Big Ears can be a raucous and dissonant event at times, but centering that were a couple of performances, one by the ambient band SUSS and another by the trio of pianist Vijay Iyer who was born in America of Indian parents, bassist and electronic musician Shahzad Ismaily who was also born in America but of Pakistani parents, and singer Arooj Aftab from Pakistan. They’ve gotten together on an album of improvisations in ambient modes called Love in Exile and they entranced the audience with their spacious, largely improvised music that hovered on the edges of meditation and passion. Ismaily provided a bottom drone on electric bass while Iyer orchestrated a lot of the framing with sometimes quietly lyrical forays. Atop it all, Aftab seemed to be tapping some dark well of the soul as she sang couplets in Urdu. Her voice was deep and resonant as she sculptured a sound that didn’t seem quite part of this world.

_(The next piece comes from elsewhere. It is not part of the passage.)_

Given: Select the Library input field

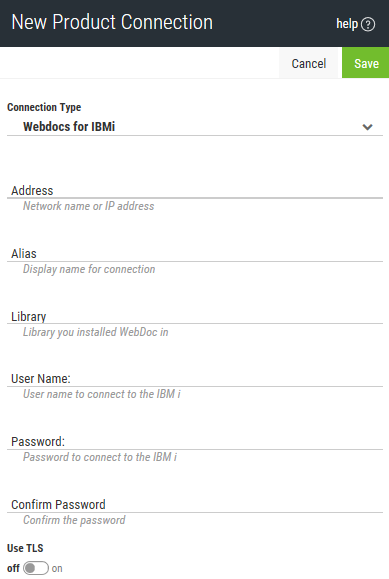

Iyer, Aftab and Ismaily created their world in the elegant space of the Tennessee Theatre, but the ambient group SUSS brought their quieting, dark mood to the event and did it in a fairly inappropriate venue, the Jig & Reel. It’s a very cool club with a nice bar and a backroom performance area that was one of the smallest venues at the festival. SUSS could of filled it in their two shows 6 times over. They call themselves Ambient-Country, but despite the pedal steel of Jonathan Gregg, they are way more ambient these days, as slow motion melodies coursed out like searchlights wandering the skies. I wished I could’ve been sitting for this one.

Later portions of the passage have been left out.